Publication by Akagawa, Natsuko and Tiamsoon Sirisrisak 2008
The notion of cultural landscape has been accepted in the World Heritage Convention since 1992 but the adoption for World Heritage inscription is different among regions. This paper aims to address the issues of applying the concept of cultural landscape in Asia and the Pacific. The article first takes an overview of the World Heritage List and current issues related to the cultural landscape. This is followed by a discussion of the cultural landscape by referring to previous studies, with detailed analysis pointing out the major characteristics of the listed cultural landscapes in Asia and the Pacific, which are tabulated using the numerical data. The final discussion concludes by addressing the discourse on applying the World Heritage Convention and the current issues on cultural landscape conservation in Asia and the Pacific.
Publication by Sirisrisak, Tiamsoon and Natsuko Akagawa 2007
The imbalance of the number of sites listed as the cultural landscape in the World Heritage List is one of the major issues since cultural landscape was adopted in the World Heritage Convention in 1992. Though the List is supposed to adequately elicit the heritage diversity in the world, most of cultural landscapes in the List as well as the Tentative List are situated in Europe and North America region. To fill this gap, it would be useful to focus the analysis on the regions other than Europe and North America which would provide insights and understanding for the future strategy.

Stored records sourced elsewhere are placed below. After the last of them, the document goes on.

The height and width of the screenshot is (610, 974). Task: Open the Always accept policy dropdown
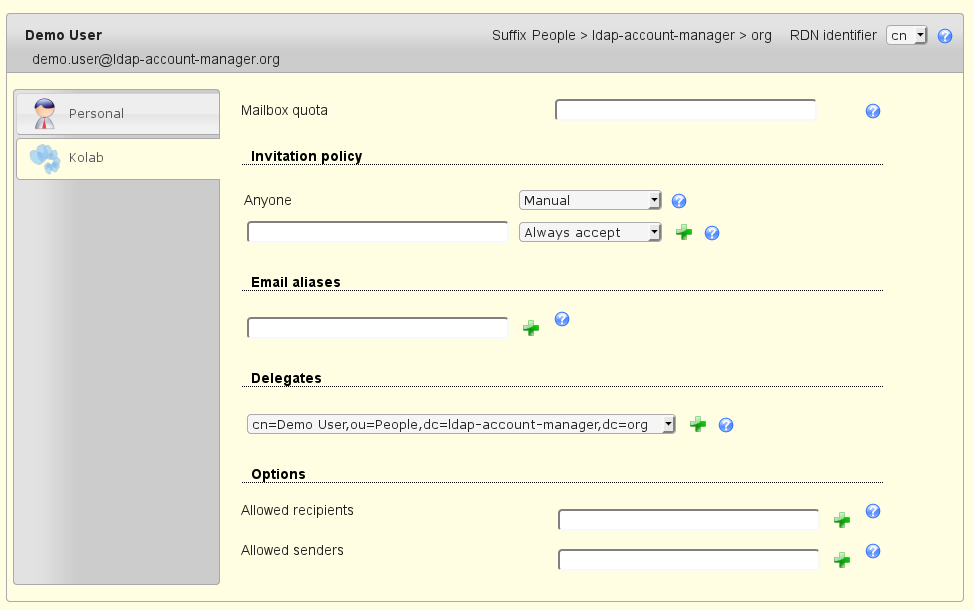590,232
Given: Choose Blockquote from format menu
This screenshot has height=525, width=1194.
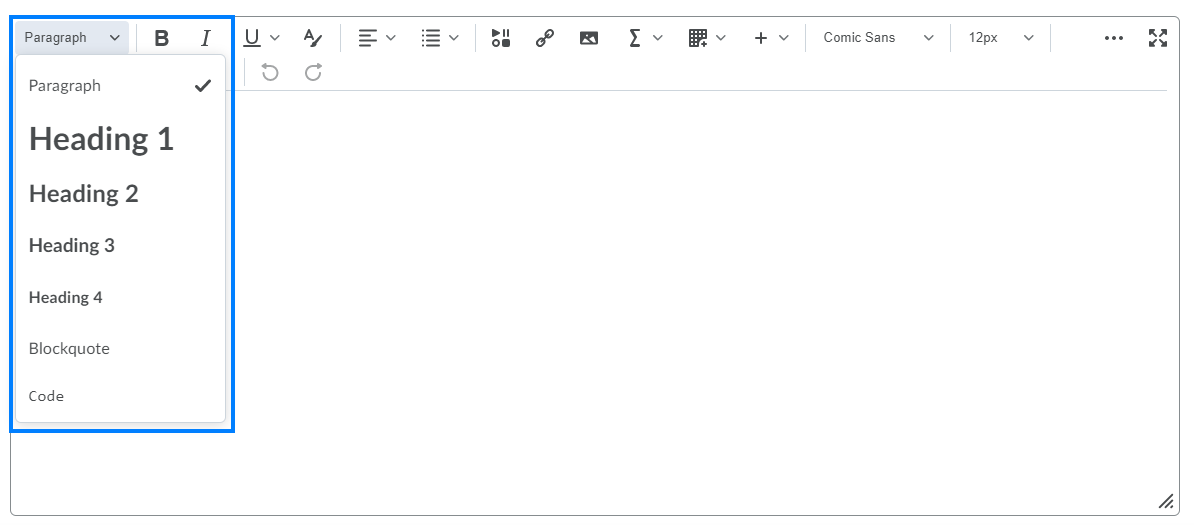Looking at the screenshot, I should coord(69,349).
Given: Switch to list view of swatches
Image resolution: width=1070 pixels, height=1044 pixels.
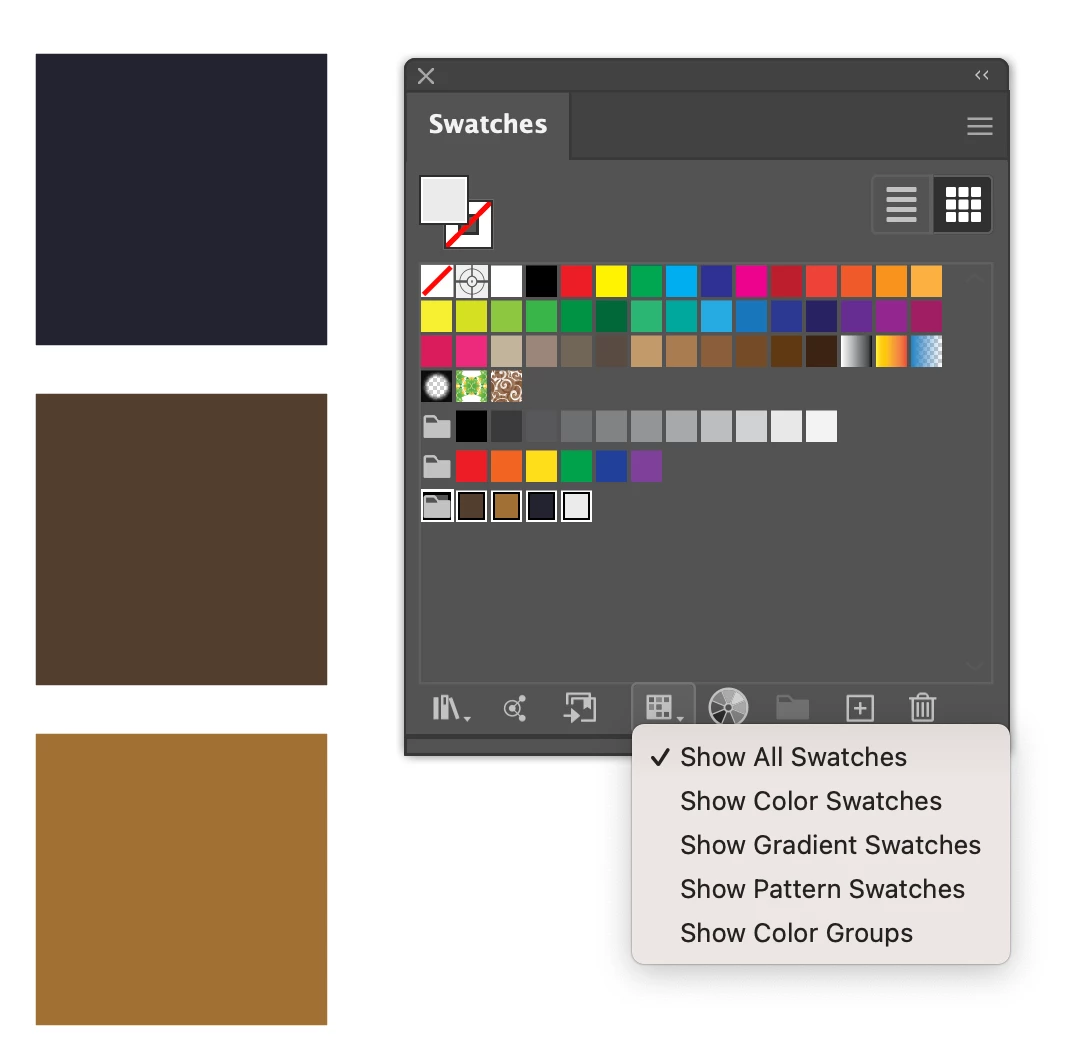Looking at the screenshot, I should [x=901, y=205].
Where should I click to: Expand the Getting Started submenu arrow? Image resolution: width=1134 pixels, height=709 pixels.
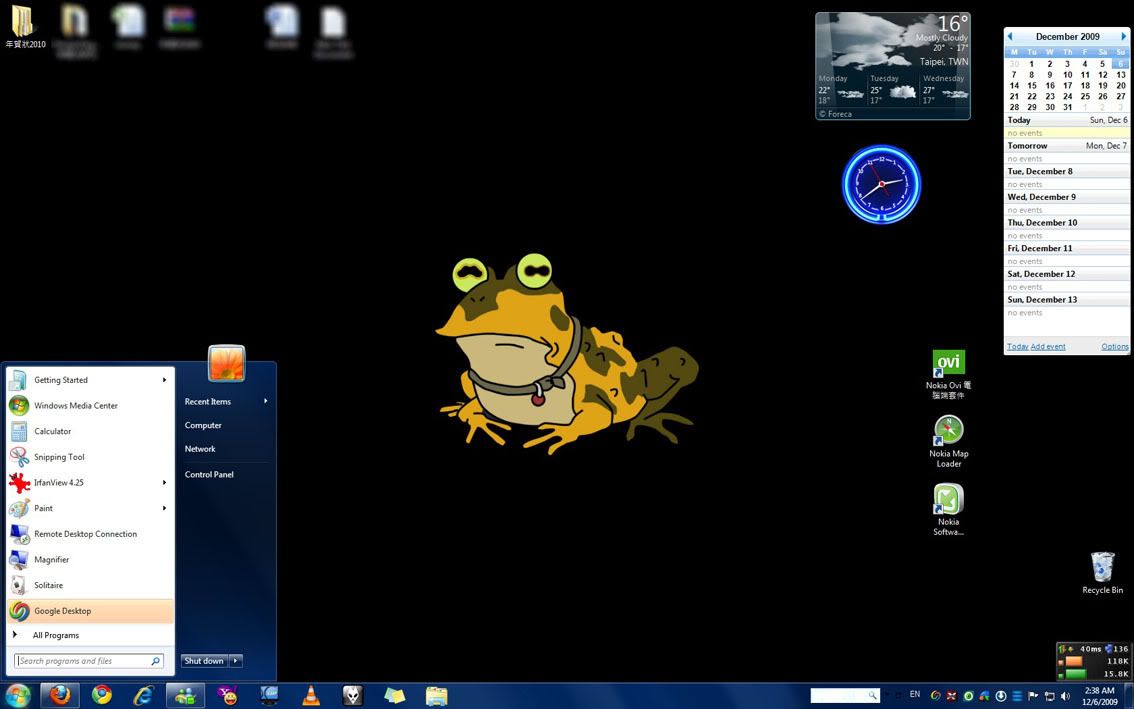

This paper points out that one of the major factors on preparation for the nomination which influences the imbalance in the list is the political and economic stability in each state party. As for the cultural lands cape, this situation calls for attention from international action on heritage safeguarding. Moreover, the imbalance raises the question whether the existing guideline on cultural landscape identification is practical for the state parties. The landscape types proposed in this paper aims to add depth to the understanding on the existing categorisation of cultural landscape in the Convention. It focuses on the landscape setting based on the existing cultural landscapes in the World Heritage List. Seven cultural landscape types in both rural and urban setting landscape are discussed.